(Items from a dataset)
= = = = = = =
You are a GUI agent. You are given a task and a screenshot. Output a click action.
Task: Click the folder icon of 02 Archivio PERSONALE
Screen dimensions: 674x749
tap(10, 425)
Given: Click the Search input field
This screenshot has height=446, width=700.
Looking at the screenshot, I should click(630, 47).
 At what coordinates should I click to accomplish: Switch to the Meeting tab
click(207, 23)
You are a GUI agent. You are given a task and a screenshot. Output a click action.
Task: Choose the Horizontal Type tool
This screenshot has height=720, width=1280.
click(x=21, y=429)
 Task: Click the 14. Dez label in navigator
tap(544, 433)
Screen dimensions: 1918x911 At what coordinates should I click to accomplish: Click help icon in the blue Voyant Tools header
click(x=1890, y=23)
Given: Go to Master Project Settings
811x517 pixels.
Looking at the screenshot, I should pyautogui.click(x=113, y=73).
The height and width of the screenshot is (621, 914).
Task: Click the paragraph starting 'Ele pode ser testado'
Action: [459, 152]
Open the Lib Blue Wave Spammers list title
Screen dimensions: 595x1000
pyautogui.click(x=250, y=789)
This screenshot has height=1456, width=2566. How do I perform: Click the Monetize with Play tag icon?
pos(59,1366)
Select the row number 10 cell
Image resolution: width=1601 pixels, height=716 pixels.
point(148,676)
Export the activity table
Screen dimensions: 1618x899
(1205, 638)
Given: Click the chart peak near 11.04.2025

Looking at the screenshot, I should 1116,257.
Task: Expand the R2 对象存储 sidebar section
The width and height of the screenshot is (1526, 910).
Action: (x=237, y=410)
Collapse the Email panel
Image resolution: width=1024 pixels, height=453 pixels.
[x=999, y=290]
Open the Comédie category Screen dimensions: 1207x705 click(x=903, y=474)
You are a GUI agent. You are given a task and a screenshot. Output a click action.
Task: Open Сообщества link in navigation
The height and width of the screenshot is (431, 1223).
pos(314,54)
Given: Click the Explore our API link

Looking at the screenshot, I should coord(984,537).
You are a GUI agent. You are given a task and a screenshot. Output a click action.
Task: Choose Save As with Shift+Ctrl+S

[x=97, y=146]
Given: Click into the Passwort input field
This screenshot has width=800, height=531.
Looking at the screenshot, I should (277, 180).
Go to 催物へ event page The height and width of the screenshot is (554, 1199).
= = = = = = =
The task: For the records above, state how many lines contain the string "input", with no added text.

Answer to this task: 2